RECORD EXTRACTS -
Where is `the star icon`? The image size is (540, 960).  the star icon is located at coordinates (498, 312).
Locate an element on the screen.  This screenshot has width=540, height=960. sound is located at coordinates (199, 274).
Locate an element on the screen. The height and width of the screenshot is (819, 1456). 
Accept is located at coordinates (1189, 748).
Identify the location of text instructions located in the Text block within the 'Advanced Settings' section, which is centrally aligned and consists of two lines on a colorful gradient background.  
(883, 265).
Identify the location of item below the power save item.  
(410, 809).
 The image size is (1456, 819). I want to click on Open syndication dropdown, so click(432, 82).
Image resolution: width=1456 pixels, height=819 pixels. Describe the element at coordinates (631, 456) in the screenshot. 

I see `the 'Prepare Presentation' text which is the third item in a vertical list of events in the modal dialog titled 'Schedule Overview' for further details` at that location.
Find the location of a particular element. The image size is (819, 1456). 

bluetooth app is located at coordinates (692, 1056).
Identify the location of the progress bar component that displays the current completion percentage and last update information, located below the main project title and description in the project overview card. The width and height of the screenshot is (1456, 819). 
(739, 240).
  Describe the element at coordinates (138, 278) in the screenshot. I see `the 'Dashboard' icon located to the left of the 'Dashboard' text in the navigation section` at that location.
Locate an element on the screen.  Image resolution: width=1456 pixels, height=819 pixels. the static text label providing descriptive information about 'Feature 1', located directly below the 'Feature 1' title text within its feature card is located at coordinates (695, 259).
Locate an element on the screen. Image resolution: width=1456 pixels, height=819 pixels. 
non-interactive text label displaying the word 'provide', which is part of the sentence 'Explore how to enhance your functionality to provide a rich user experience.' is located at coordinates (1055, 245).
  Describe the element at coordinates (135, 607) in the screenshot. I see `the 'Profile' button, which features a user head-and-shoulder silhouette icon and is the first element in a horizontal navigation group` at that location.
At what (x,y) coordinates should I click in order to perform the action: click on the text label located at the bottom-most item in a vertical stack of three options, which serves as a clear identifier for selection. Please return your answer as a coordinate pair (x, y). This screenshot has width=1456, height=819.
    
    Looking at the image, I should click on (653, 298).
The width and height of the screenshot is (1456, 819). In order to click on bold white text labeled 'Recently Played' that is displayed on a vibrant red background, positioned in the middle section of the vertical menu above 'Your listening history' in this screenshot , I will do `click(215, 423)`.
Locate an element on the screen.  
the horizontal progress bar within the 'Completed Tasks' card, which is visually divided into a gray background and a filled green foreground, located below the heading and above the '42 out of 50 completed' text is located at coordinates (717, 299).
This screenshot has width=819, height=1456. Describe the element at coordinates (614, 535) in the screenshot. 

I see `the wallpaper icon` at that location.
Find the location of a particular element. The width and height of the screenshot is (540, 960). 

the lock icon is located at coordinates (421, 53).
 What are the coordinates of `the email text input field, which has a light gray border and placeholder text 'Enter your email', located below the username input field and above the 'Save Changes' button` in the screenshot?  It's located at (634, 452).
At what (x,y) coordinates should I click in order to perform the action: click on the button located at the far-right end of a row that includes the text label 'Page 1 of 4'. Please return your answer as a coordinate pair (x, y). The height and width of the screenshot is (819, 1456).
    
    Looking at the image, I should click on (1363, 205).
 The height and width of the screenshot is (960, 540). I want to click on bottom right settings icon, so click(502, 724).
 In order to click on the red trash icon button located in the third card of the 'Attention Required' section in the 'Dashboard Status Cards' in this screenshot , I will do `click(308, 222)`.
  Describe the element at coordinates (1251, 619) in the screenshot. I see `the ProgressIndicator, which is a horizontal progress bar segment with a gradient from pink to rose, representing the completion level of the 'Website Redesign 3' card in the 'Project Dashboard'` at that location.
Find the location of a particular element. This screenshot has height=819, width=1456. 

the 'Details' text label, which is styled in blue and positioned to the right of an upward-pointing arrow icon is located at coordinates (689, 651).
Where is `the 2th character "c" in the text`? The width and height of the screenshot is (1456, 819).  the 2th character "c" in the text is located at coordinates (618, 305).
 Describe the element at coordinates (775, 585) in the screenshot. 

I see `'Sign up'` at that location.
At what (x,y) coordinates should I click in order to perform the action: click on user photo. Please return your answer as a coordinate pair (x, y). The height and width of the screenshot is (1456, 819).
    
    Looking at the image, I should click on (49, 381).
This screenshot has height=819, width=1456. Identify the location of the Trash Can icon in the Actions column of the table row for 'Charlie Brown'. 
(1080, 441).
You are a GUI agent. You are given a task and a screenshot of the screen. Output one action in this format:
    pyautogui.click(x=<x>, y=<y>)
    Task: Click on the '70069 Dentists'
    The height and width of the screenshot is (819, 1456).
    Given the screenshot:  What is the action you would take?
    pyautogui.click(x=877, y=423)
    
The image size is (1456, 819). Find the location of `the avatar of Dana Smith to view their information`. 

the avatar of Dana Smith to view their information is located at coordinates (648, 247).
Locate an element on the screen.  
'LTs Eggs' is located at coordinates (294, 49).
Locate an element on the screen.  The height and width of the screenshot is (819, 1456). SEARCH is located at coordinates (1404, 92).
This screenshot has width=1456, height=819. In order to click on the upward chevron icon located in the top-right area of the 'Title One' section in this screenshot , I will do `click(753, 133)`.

REQUEST - Copy out every line of the data above word for word, with nothing changed.

EXERCISE RESULT -
Where is `the star icon`? The image size is (540, 960).  the star icon is located at coordinates (498, 312).
Locate an element on the screen.  This screenshot has width=540, height=960. sound is located at coordinates (199, 274).
Locate an element on the screen. The height and width of the screenshot is (819, 1456). 
Accept is located at coordinates (1189, 748).
Identify the location of text instructions located in the Text block within the 'Advanced Settings' section, which is centrally aligned and consists of two lines on a colorful gradient background.  
(883, 265).
Identify the location of item below the power save item.  
(410, 809).
 The image size is (1456, 819). I want to click on Open syndication dropdown, so click(432, 82).
Image resolution: width=1456 pixels, height=819 pixels. Describe the element at coordinates (631, 456) in the screenshot. 

I see `the 'Prepare Presentation' text which is the third item in a vertical list of events in the modal dialog titled 'Schedule Overview' for further details` at that location.
Find the location of a particular element. The image size is (819, 1456). 

bluetooth app is located at coordinates (692, 1056).
Identify the location of the progress bar component that displays the current completion percentage and last update information, located below the main project title and description in the project overview card. The width and height of the screenshot is (1456, 819). 
(739, 240).
  Describe the element at coordinates (138, 278) in the screenshot. I see `the 'Dashboard' icon located to the left of the 'Dashboard' text in the navigation section` at that location.
Locate an element on the screen.  Image resolution: width=1456 pixels, height=819 pixels. the static text label providing descriptive information about 'Feature 1', located directly below the 'Feature 1' title text within its feature card is located at coordinates (695, 259).
Locate an element on the screen. Image resolution: width=1456 pixels, height=819 pixels. 
non-interactive text label displaying the word 'provide', which is part of the sentence 'Explore how to enhance your functionality to provide a rich user experience.' is located at coordinates (1055, 245).
  Describe the element at coordinates (135, 607) in the screenshot. I see `the 'Profile' button, which features a user head-and-shoulder silhouette icon and is the first element in a horizontal navigation group` at that location.
At what (x,y) coordinates should I click in order to perform the action: click on the text label located at the bottom-most item in a vertical stack of three options, which serves as a clear identifier for selection. Please return your answer as a coordinate pair (x, y). This screenshot has width=1456, height=819.
    
    Looking at the image, I should click on (653, 298).
The width and height of the screenshot is (1456, 819). In order to click on bold white text labeled 'Recently Played' that is displayed on a vibrant red background, positioned in the middle section of the vertical menu above 'Your listening history' in this screenshot , I will do `click(215, 423)`.
Locate an element on the screen.  
the horizontal progress bar within the 'Completed Tasks' card, which is visually divided into a gray background and a filled green foreground, located below the heading and above the '42 out of 50 completed' text is located at coordinates (717, 299).
This screenshot has width=819, height=1456. Describe the element at coordinates (614, 535) in the screenshot. 

I see `the wallpaper icon` at that location.
Find the location of a particular element. The width and height of the screenshot is (540, 960). 

the lock icon is located at coordinates (421, 53).
 What are the coordinates of `the email text input field, which has a light gray border and placeholder text 'Enter your email', located below the username input field and above the 'Save Changes' button` in the screenshot?  It's located at (634, 452).
At what (x,y) coordinates should I click in order to perform the action: click on the button located at the far-right end of a row that includes the text label 'Page 1 of 4'. Please return your answer as a coordinate pair (x, y). The height and width of the screenshot is (819, 1456).
    
    Looking at the image, I should click on (1363, 205).
 The height and width of the screenshot is (960, 540). I want to click on bottom right settings icon, so click(502, 724).
 In order to click on the red trash icon button located in the third card of the 'Attention Required' section in the 'Dashboard Status Cards' in this screenshot , I will do `click(308, 222)`.
  Describe the element at coordinates (1251, 619) in the screenshot. I see `the ProgressIndicator, which is a horizontal progress bar segment with a gradient from pink to rose, representing the completion level of the 'Website Redesign 3' card in the 'Project Dashboard'` at that location.
Find the location of a particular element. This screenshot has height=819, width=1456. 

the 'Details' text label, which is styled in blue and positioned to the right of an upward-pointing arrow icon is located at coordinates (689, 651).
Where is `the 2th character "c" in the text`? The width and height of the screenshot is (1456, 819).  the 2th character "c" in the text is located at coordinates (618, 305).
 Describe the element at coordinates (775, 585) in the screenshot. 

I see `'Sign up'` at that location.
At what (x,y) coordinates should I click in order to perform the action: click on user photo. Please return your answer as a coordinate pair (x, y). The height and width of the screenshot is (1456, 819).
    
    Looking at the image, I should click on (49, 381).
This screenshot has height=819, width=1456. Identify the location of the Trash Can icon in the Actions column of the table row for 'Charlie Brown'. 
(1080, 441).
You are a GUI agent. You are given a task and a screenshot of the screen. Output one action in this format:
    pyautogui.click(x=<x>, y=<y>)
    Task: Click on the '70069 Dentists'
    The height and width of the screenshot is (819, 1456).
    Given the screenshot:  What is the action you would take?
    pyautogui.click(x=877, y=423)
    
The image size is (1456, 819). Find the location of `the avatar of Dana Smith to view their information`. 

the avatar of Dana Smith to view their information is located at coordinates (648, 247).
Locate an element on the screen.  
'LTs Eggs' is located at coordinates (294, 49).
Locate an element on the screen.  The height and width of the screenshot is (819, 1456). SEARCH is located at coordinates (1404, 92).
This screenshot has width=1456, height=819. In order to click on the upward chevron icon located in the top-right area of the 'Title One' section in this screenshot , I will do `click(753, 133)`.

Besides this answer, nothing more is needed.